Crowdfunding has been fairly popular for years. For centuries, authors and publishers would advertise upcoming book projects to scope out the public’s interest. If enough people indicated they would buy the book once it was release, then it would be written and published. Nowadays, the Internet has become a key source in gathering funds for specific projects. Since the Internet has a global reach, the amount raised during crowdfunding campaigns has increased dramatically. The highest crowdfunding project, EOS – a blockchain operating system, raised over 4 billion and the product hadn’t even gone live yet. However, this reliance on money donated from consumers poses an issue for people who are campaigning; particularly if the project fails. While we acknowledge there are positives to crowdfunding, you should be cautious when proceeding with your campaign for a few reasons:
- You’ll have to work for your funding
The idea of putting your project on a crowdfunding website and having people donate sounds simple enough, but many people don’t realize how much work generating interest is. The reason many crowdfunding campaigns fail is because there is a lack of promotion of the product or service beforehand. People want to know what they’re going to invest their money in and if there’s no information available, then the chances of them donating is reduced greatly. Prior to the launch of your crowdfunding campaign, you’ll have to start building interest through word of mouth and social media platforms. This can take up a lot of your time, which may not be worth it if the campaign falls through.

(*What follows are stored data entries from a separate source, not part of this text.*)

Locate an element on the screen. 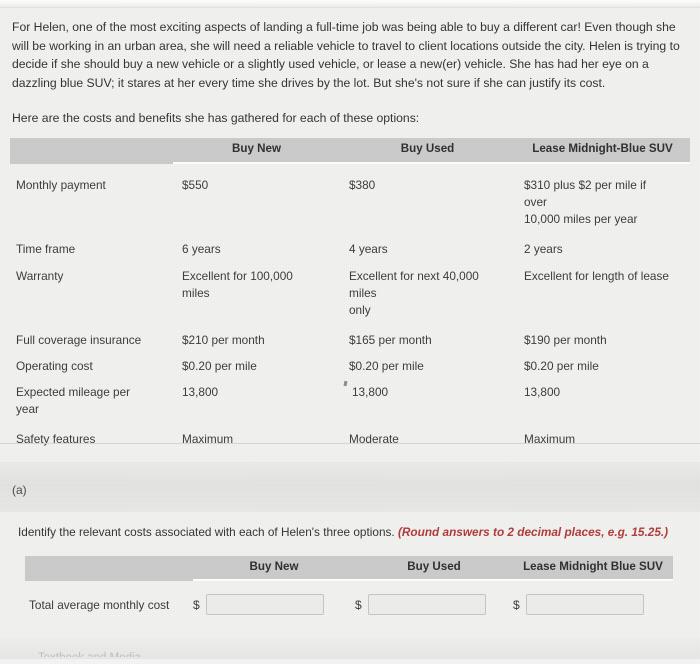 The height and width of the screenshot is (664, 700). row-label-expected-mileage: Expected mileage per year is located at coordinates (92, 396).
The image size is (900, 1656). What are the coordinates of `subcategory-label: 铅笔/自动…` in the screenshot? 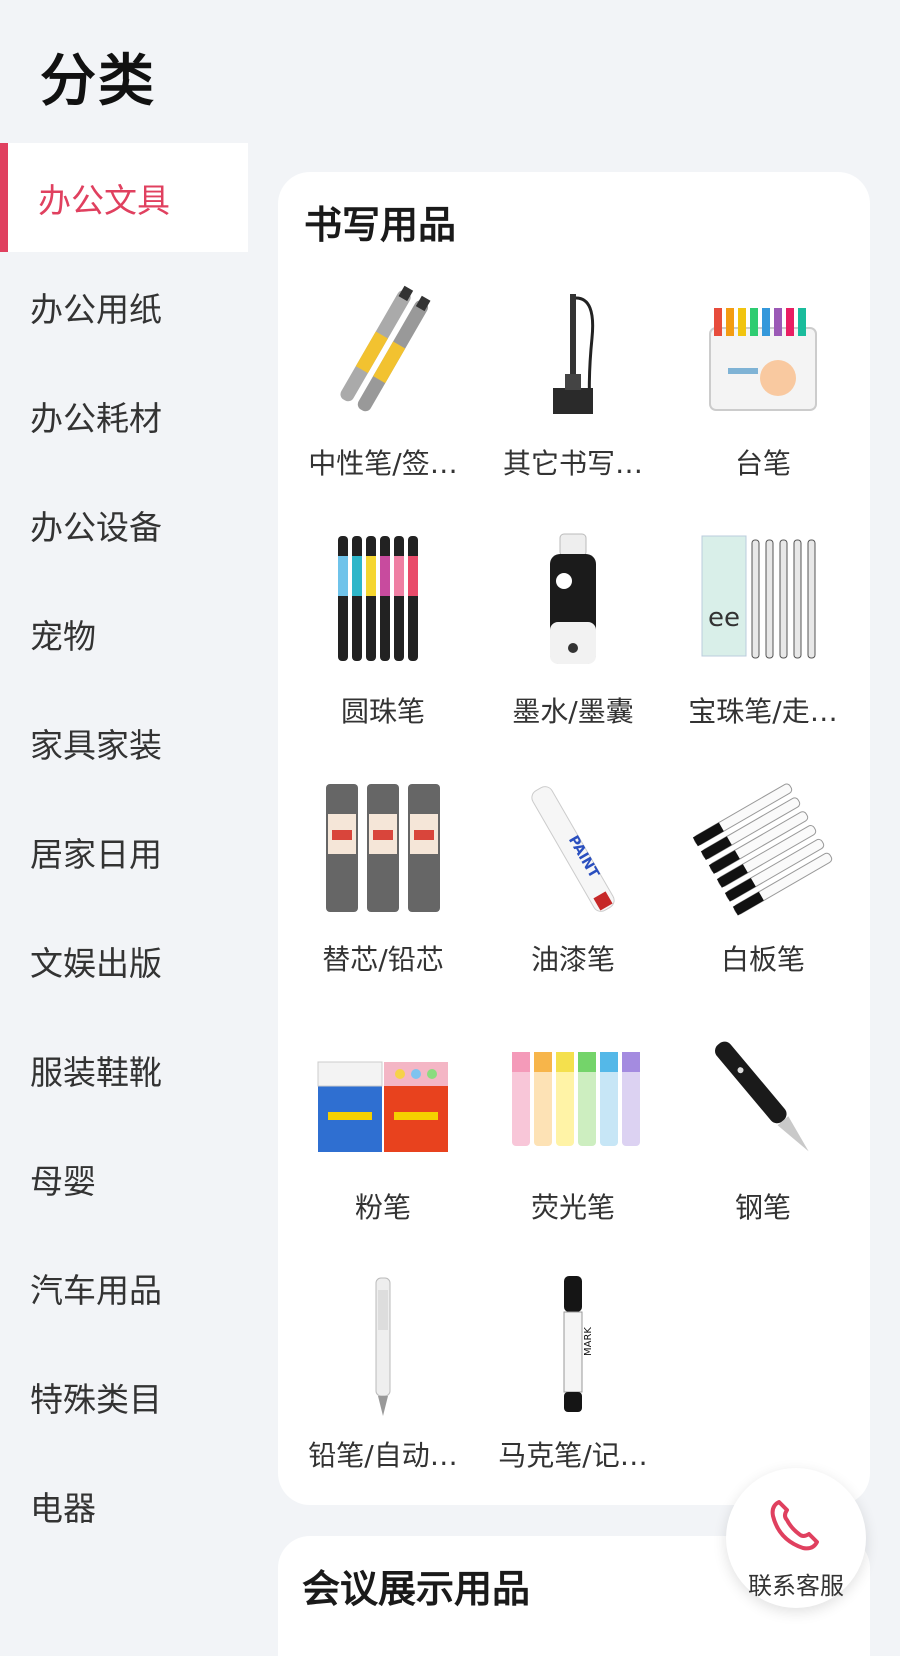 It's located at (383, 1456).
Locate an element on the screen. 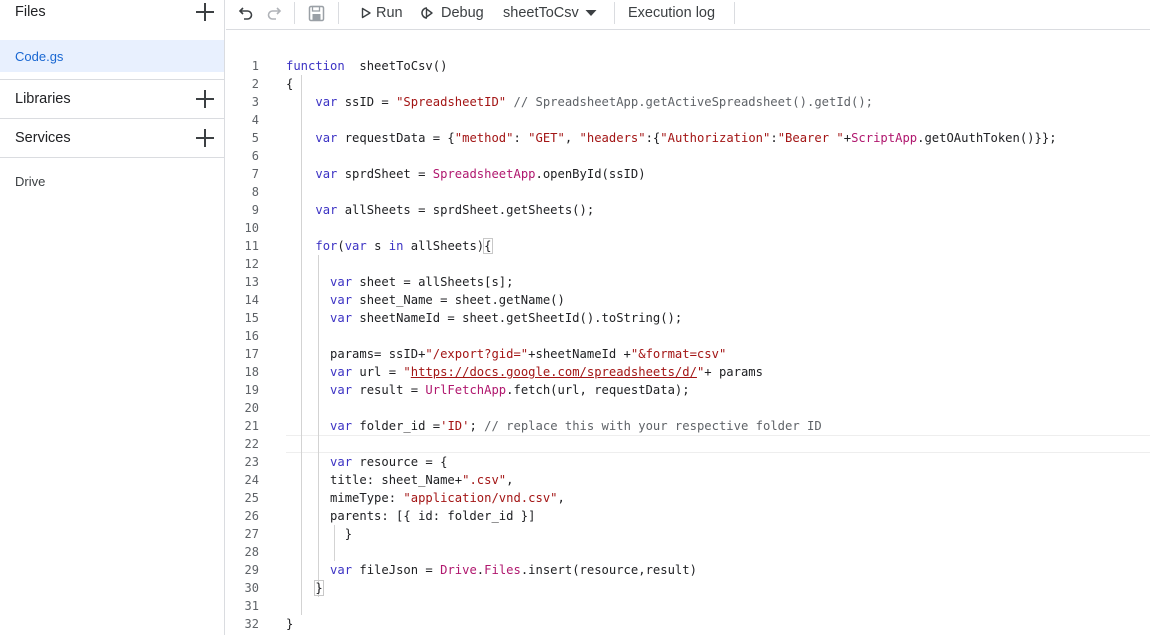 The image size is (1150, 635). code-line: 31 is located at coordinates (688, 606).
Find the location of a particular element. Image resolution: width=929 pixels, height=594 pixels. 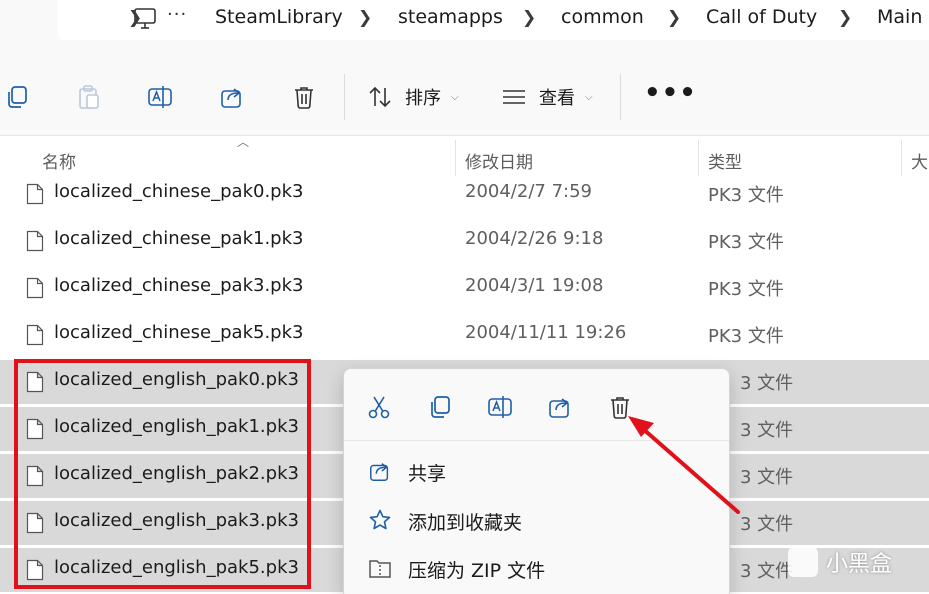

file-date: 2004/2/7 7:59 is located at coordinates (528, 192).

- You risk damaging the reputation of your brand
Failure will undoubtedly affect your brand, after all people will hesitate to financially back someone again after witnessing them fail the first time. Your entire campaign will have to be well-thought out in order for it to reach your target amount, as people will be keeping an eye on your campaign to see if you achieve your goal. If it does fail, you’ll risk your brand’s reputation as your investors may lose interest and refuse to fund any of your future endeavours.
- Your funds are allocated, leaving little room for your project to grow
A lot of crowdfunding campaigns offer incentives for people who may be interested in funding the project. However, when the money gathered from the campaign is distributed to the production of your product and these incentives, you may be left with very little to help your business’s growth. Your project may take off quick enough to ensure future funding for your business, but there’s no guarantee it will happen. Before you even launch your crowdfunding campaign, you should calculate how much each incentive and the production of the project will cost and give yourself a little wiggle room for future growth.
- You’ll lose your funding if the target amount isn’t reached
It’s not uncommon for a crowdfunding campaign to fall short of its goal. In fact, 60% of campaigns don’t get funded and very few make more than what their targeted amount was. For those who don’t reach their targeted amount, the money that has been graciously donated will be returned to those who invested in the idea, and you will walk away with nothing. It’s certainly a risk considering the amount of time you should be putting into your crowdfunding campaign, and you’ll be left with the decision on whether you want to start all over again.
Overall, the concept of crowdfunding is incredibly appealing. It seems like a good way for you to receive funding for any inspiring idea you may have. Yet, it’s certainly not as simple as it looks. Crowdfunding takes time and a lot of careful consideration. Before you launch your project on a crowdfunding site, you should draw up a plan which will cover the duration of your campaign and how you will follow through once the project has been funded.